Dane: Die Idee einer Großpfarrei finde ich gar nicht so schlimm, wenn sie wie eine Art von Minibistum die Ortsgemeinden zusammenhält. Wichtig ist, dass die Kirche im Dorf bleibt. Wenn ich mir die Kirche hier in der Region anschaue, bin ich mir sicher: Sie wird sich sehr ändern, aber sie wird nicht untergehen.

Als letzten Punkt, dem Sie in Ihrem Brief aber doch den meisten Raum geben, kritisieren Sie und die anderen Unterzeichner den Pflichtzölibat. Er sei keine Quelle in der spirituellen Seelsorge und führe zu fruchtloser Vereinsamung. Was hätten verheiratete Priester den unverheirateten voraus?

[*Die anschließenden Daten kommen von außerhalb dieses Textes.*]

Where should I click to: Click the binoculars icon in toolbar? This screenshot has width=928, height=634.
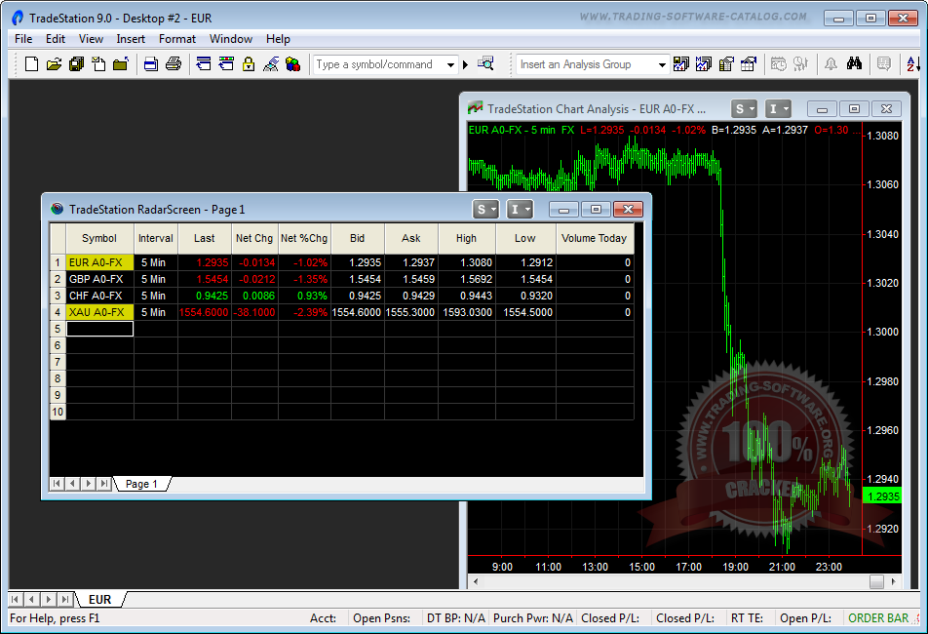point(854,64)
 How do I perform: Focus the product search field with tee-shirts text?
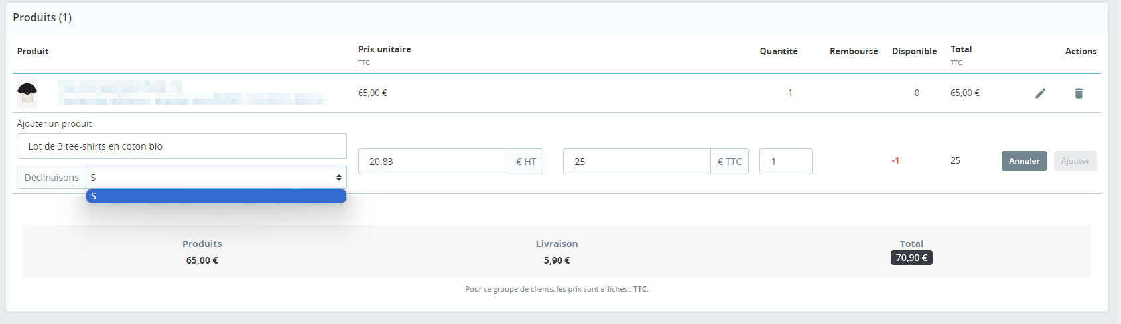pos(182,146)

Dane: Wenn sie abends nach Hause kommen, ist da jemand. Hier ist der Raum, wo man sich auch mal aussprechen oder abschalten kann. Ich kann mir nicht vorstellen, dass es viele junge Menschen gibt, die allein in einem Pfarrhaus leben wollen und dann auch noch für 20 Gemeinden verantwortlich sein sollen. In der Kirche wird ein System praktiziert, das nicht mehr den Erfordernissen unserer Zeit entspricht. Dass es immer noch kein Umdenken gegeben hat, zeigt, dass es uns immer noch zu gut geht. Hoffentlich gelingen unserem neuen Erzbischof mit seinen Beraterinnen und Beratern mutige Schritte in die Zukunft.

Hoffsümmer: Seit 50 Jahren wird über die Abschaffung des Zölibats diskutiert, nichts hat sich wirklich verändert. Es muss offenbar noch ärger kommen, bis doch etwas in der Kirche passiert.

Vorausgesetzt, der Zölibat würde morgen aufgehoben – wären Willi Hoffsümmer und Gerhard Dane in einem Jahr verheiratet?

(Dane lacht laut, Hoffsümmer schmunzelt.)

Hoffsümmer: Wenn man 50 Jahre allein gelebt hat, ist man wahrscheinlich nicht mehr biegsam genug, um noch einem Partner gerecht zu werden.

Dane: Die Frage ist nach 50 Jahren für mich keine mehr.